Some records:

= = = = = = =

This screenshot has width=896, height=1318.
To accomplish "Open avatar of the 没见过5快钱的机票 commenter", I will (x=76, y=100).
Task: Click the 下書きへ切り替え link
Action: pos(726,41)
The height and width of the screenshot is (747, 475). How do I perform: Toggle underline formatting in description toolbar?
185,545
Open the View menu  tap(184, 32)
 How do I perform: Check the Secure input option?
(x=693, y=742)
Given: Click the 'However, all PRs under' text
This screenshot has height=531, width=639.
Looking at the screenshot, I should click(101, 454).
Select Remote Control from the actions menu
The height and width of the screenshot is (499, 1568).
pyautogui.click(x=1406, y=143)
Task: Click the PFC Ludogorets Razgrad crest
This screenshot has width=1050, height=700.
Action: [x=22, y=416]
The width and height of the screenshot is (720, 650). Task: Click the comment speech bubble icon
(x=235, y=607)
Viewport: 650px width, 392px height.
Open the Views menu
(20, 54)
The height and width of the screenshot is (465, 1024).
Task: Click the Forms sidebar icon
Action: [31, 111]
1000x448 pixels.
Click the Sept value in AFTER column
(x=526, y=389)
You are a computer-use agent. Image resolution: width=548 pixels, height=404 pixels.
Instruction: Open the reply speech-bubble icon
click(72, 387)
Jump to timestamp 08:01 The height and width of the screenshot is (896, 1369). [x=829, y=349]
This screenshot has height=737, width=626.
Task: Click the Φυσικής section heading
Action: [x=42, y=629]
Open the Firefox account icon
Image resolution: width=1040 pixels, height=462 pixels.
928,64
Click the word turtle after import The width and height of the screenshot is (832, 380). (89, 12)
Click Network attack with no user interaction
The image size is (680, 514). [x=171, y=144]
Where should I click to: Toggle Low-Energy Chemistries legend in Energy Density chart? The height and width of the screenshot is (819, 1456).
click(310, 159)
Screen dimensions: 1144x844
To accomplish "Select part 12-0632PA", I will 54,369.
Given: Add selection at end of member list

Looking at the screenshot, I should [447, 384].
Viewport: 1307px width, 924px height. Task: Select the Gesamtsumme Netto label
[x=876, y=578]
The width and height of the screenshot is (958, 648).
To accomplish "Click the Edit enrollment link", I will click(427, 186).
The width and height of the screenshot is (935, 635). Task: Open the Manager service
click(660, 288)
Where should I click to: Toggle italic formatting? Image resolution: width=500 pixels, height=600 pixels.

= = = = = = =

Task requirements: Copy out the rows starting with the line containing "Viewport: 1307px width, 924px" and going on through the line containing "will click(427, 186).", including the requests. Multiply every coordinate in the answers by 0.6 and round to whole numbers, with halves rounding up, leaving all other numbers unchanged.

Expected output:
Viewport: 1307px width, 924px height. Task: Select the Gesamtsumme Netto label
[x=526, y=347]
The width and height of the screenshot is (958, 648).
To accomplish "Click the Edit enrollment link", I will click(256, 112).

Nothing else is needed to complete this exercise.